“Negli anni ho imparato a temere gli auguri ed è la ragione per cui ne mando in giro pochissimi nei giorni di festa.

Una ragione per diffidarne è che tutti ti augurano che si avveri quello che vuoi, che è bello solo se sai quello che vuoi. Ma se non lo sai, l’augurio chiama a te il caos delle infinite possibilità di quello che non sai di poter volere e le aggiunge alle possibilità di quello che credi di volere, dando vita a un intero firmamento di obiettivi che manda in cortocircuito il concetto stesso di desiderio. Desiderio significa infatti “senza stelle”, la condizione del navigante che ha perso la mappa del cielo e non sa più dov’è. Il ritrovamento dei riferimenti è consentito soltanto a chi riconosce di averli perduti. Nessuno tranne gli smarriti può esprimere desideri e meno male, dato che alzi la mano chi smarrito non si è mai.
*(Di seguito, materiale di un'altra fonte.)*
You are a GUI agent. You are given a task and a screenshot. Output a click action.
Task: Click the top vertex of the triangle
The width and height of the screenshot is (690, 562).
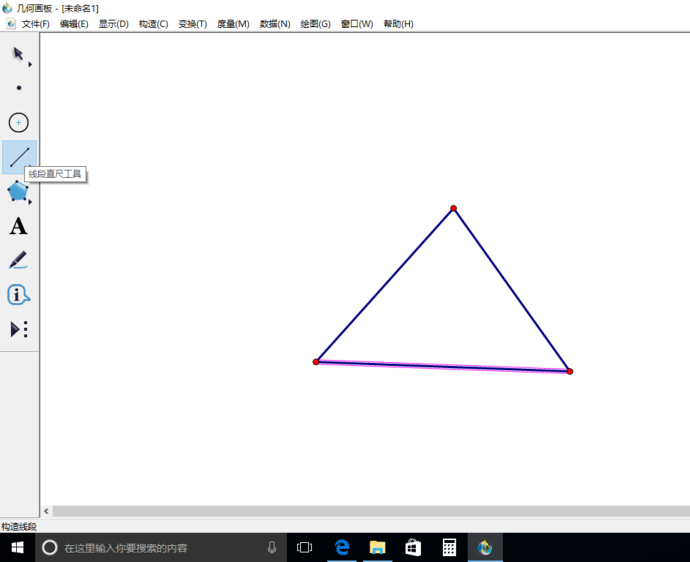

Quindi non do più per scontato che le persone sappiano cosa vogliono, tanto meno che quello che vogliono sia effettivamente la miglior cosa che può loro capitare.

L’altra ragione per cui gli auguri mi fanno paura è che siccome è l’anno nuovo tutti ti augurano cose nuove, traguardi nuovi, nuovi amori, nuove prospettive. Il cambiamento appare come valore. Il risultato è che mentre negli anni ho imparato ad accogliere ogni mutamento come segnale positivo anche quando mi destabilizzava i progetti, spesso ho commesso la sciocchezza di sottovalutare le permanenze, senza le quali nessun cambiamento è davvero buono. Da un po’ di anni a questa parte però questo errore non lo faccio più. So dove sono i cardini intorno ai quali il mio mondo gira e quando si alza il vento e tutto il resto vola via ringrazio che loro siano ancora lì, discreti come le cose che non hanno bisogno di dimostrarsi. Ciò che nel frattempo ha ceduto non era un cardine e se per qualche tempo può esserlo sembrato è solo perché a qualcuno e a qualcosa una possibilità di incardinarsi bisogna pur darla, di quando in quando. Se ringrazio ogni incontro e ogni esperienza, anche quelle apparentemente più brucianti, è perché tanto lo so che alla fine conta solo chi resta.

Dunque no, non auguro più agli amici quello che vogliono, che in certi casi se si avvera è una pessima idea e lo so per esperienza. Auguro invece quello di cui non sanno ancora di aver bisogno. E non auguro loro alcun cambiamento che non si appigli saldamente a quello che fino a questo momento li ha tenuti saldi. Il resto lo farà la vita, che come sempre se ne infischia di auguri e di oroscopi e quando arriva non chiede permesso.

Buon 2018. La buona notizia è che abbiamo ancora tempo per porre rimedio a noi stessi, pare.”